→ EXTRACTED TEXT:
· · · · ·

Seriously, I’m asking.
I inherited a work computer recently. It is such a huge improvement over my old machine—SSD, more RAM, metal chassis, great keyboard—that I feel really lucky to get it at such a great price. It is really fast. It is a Toshiba Satellite E45t-A4200. It has a touchscreen which I still find weird to use. I’m too neurotic to put my greasy fingers on the screen. But that is probably a topic for another day.
When I got the computer the battery was performing at about 20% of original capacity. It could stay on for about an hour. That’s not the worst battery I’ve ever had but I wanted to replace it. The battery was about $35. I installed it and was pleased that it worked and had about a 4-hour life when fully calibrated and charged. Super.
About a week later I noticed that the computer had gone to sleep and would not wake up. The only way to get it back on was to do a hard shutdown and then boot up. This is not the best thing to do to your system, and I don’t like when things don’t work the way they are supposed to. (Once again, a neurotic tendency best left to another day.)
This computer shipped with Windows 8 and has since been upgraded to Windows 10, a process which I have seen has had a tendency to break certain features. I had a Vista machine that I upgraded to Windows 7 and that broke most of my function keys. Even after updated BIOS and all my drivers I never got those function keys back…
Anyhow, I didn’t really mind having to remember to shutdown when I was done computing, instead of just putting the computer on a table and forgetting about it like some kind of slovenly monster. But I will say the sleep function is kind of nice, generally speaking, for saving the battery. I checked all the sleep and power settings (Windows Button>Settings>System>Power and Sleep>Additional Settings) but for some reason the computer would just not wake up after it had gone to sleep.
Then the other night I did shut it down properly but it never really did. This computer has 3 LED’s on the front: power, wireless antenna, and plugged in/charging. There is also a light under the power button. In the morning I noticed that the power and wireless lights were on, as well as the power button. That was wrong.
I tried turning it on and it was stuck in that same sleep state. I held the power button until it shutdown, then powered it back on. It booted normally and seemed fine, but I was now considerably more concerned. This was a major malfunction!

· · · · ·

→ GIVEN INFORMATION:
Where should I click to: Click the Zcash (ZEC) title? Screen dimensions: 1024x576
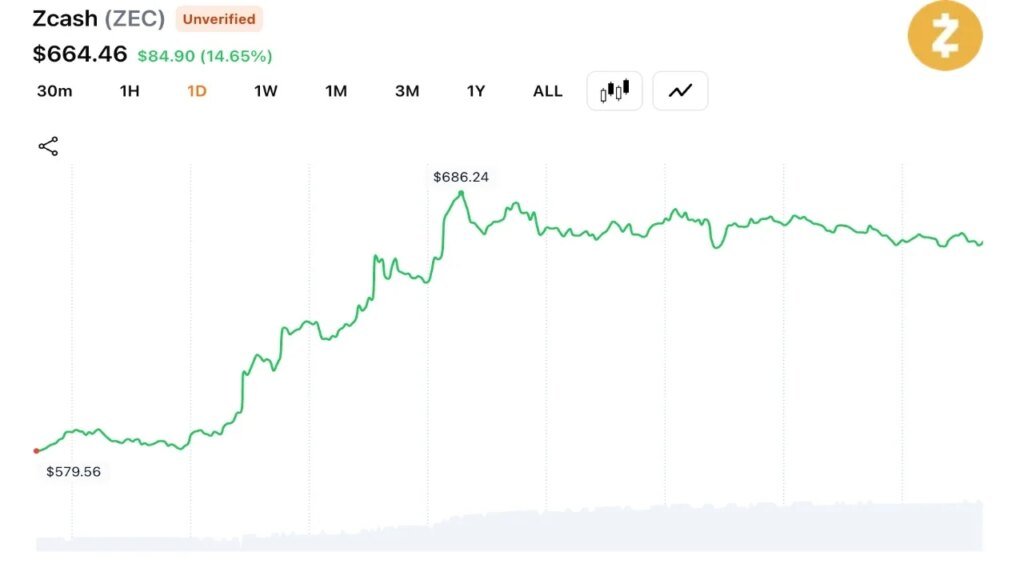[x=99, y=18]
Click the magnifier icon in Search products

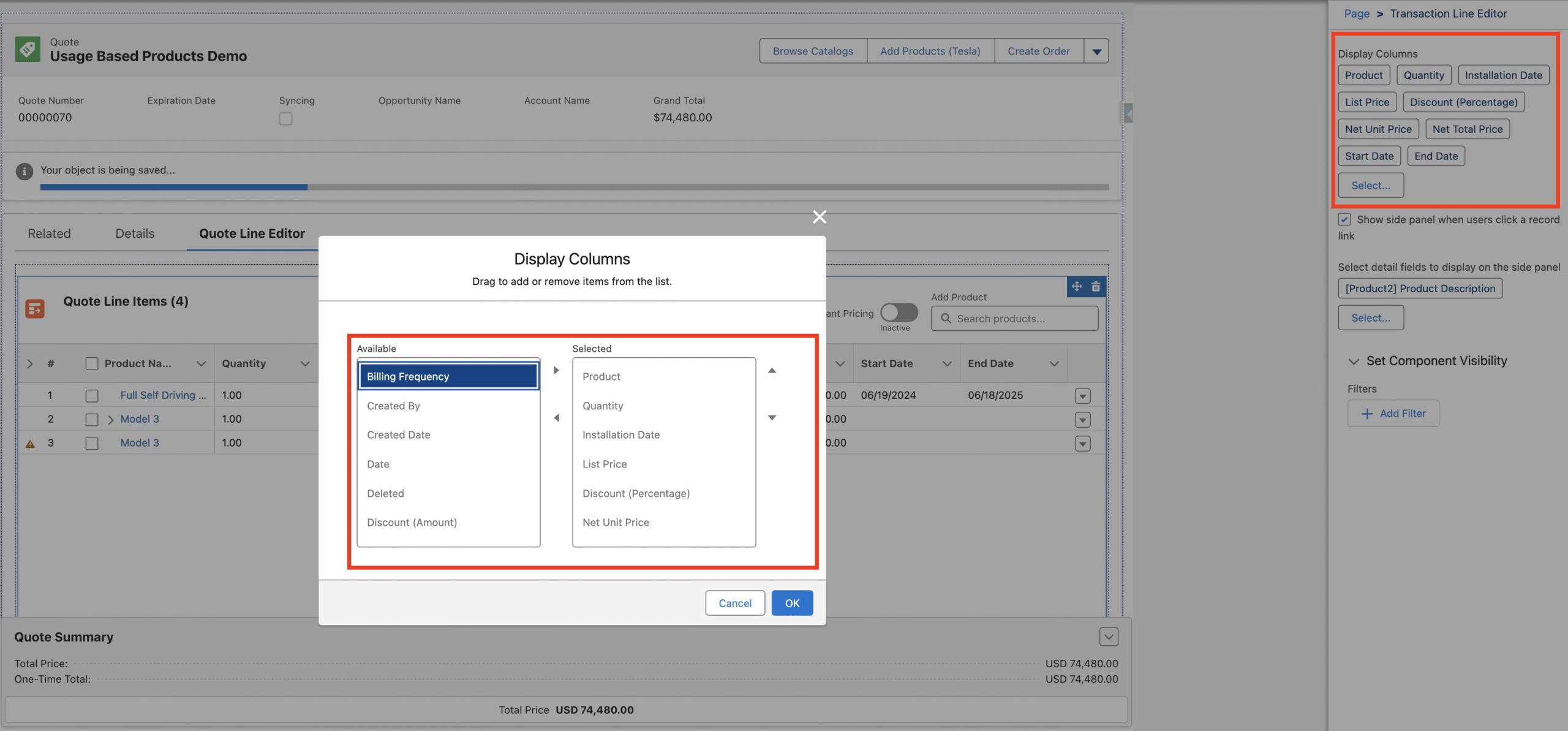click(x=946, y=319)
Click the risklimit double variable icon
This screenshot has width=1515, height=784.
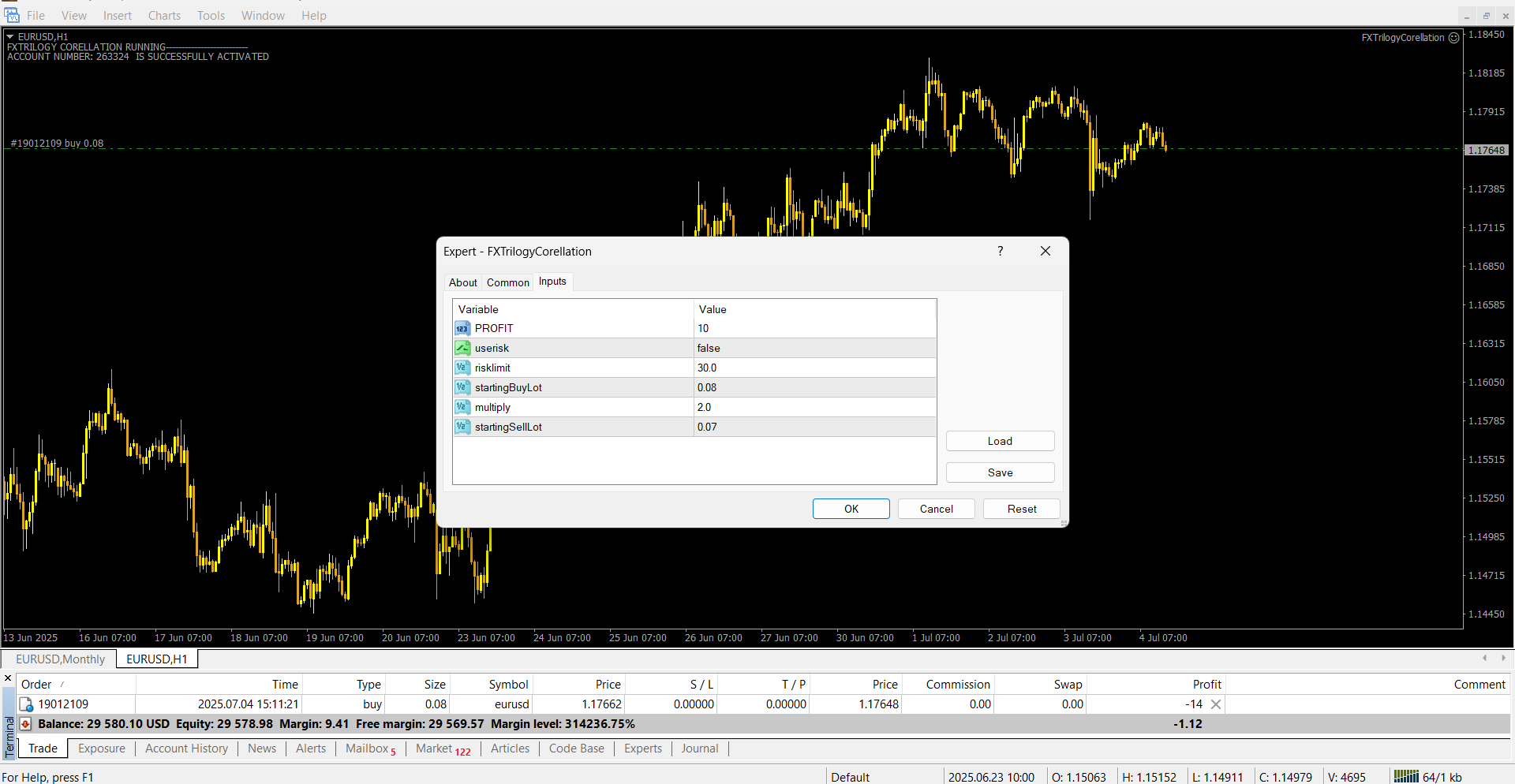462,368
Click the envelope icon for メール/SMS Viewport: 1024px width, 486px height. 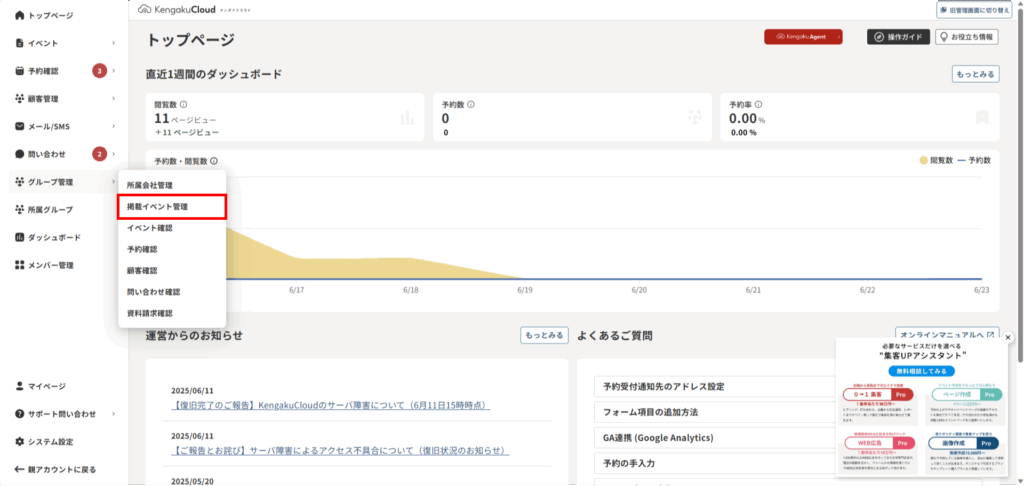(x=20, y=127)
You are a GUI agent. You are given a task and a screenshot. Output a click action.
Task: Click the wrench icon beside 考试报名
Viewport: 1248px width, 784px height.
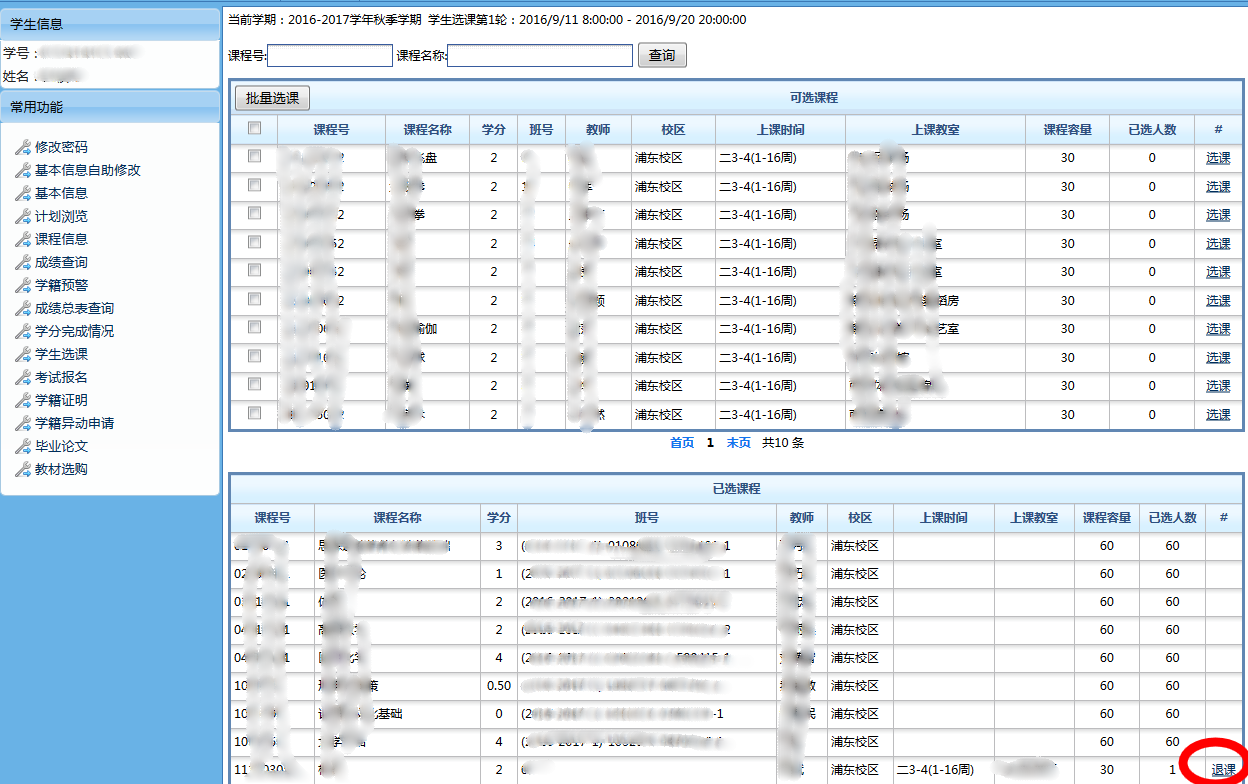(23, 377)
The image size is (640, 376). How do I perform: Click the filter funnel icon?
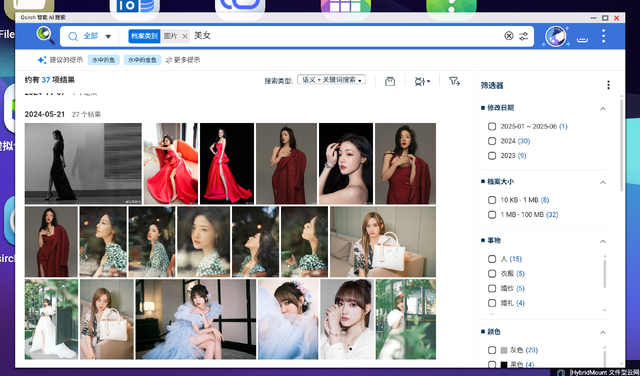[454, 81]
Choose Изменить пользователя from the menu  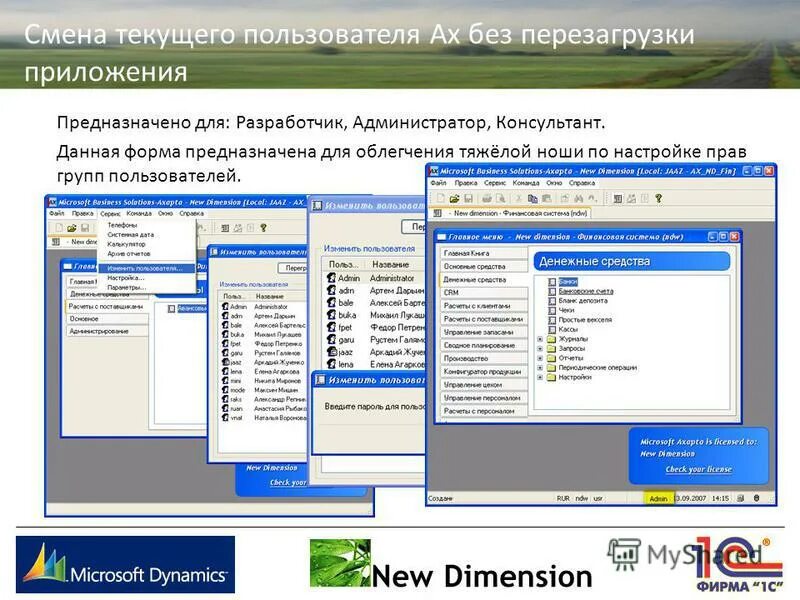click(145, 268)
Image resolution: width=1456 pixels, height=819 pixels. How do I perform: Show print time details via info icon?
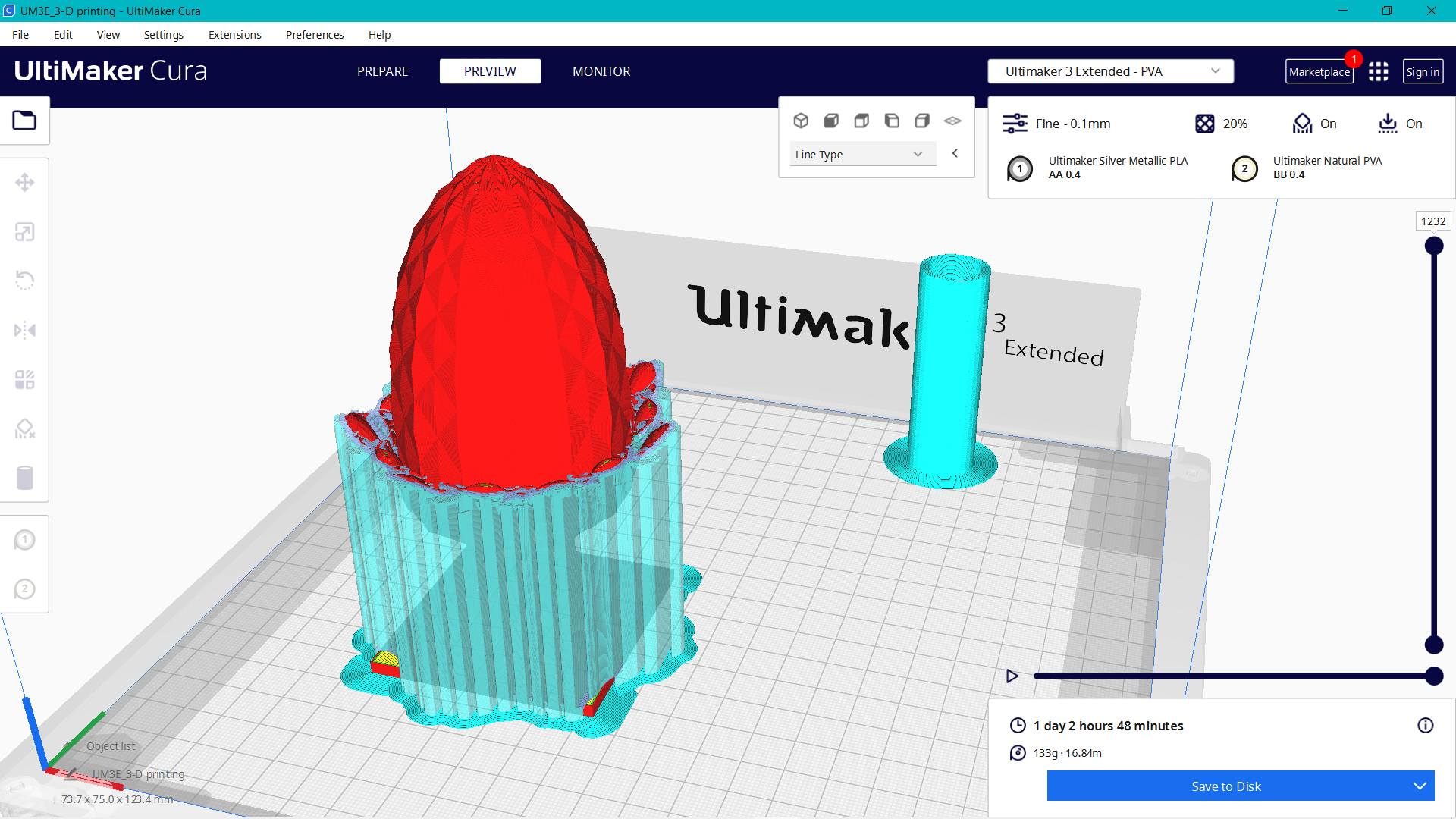(1426, 725)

· · · · ·

→ WRITTEN INSTRUCTION A: Could you retype the laptop sleep post from "About a week" up to and including "to another day.)"?
→ WRITTEN INSTRUCTION B: Can you switch "info icon" to "information icon" in the listing, from the line with "Image resolution: width=1456" up to and including its last line, and give those lines back otherwise unchanged without the pictures?

→ WRITTEN RESPONSE A:
About a week later I noticed that the computer had gone to sleep and would not wake up. The only way to get it back on was to do a hard shutdown and then boot up. This is not the best thing to do to your system, and I don’t like when things don’t work the way they are supposed to. (Once again, a neurotic tendency best left to another day.)

→ WRITTEN RESPONSE B:
Image resolution: width=1456 pixels, height=819 pixels. How do I perform: Show print time details via information icon?
(1426, 725)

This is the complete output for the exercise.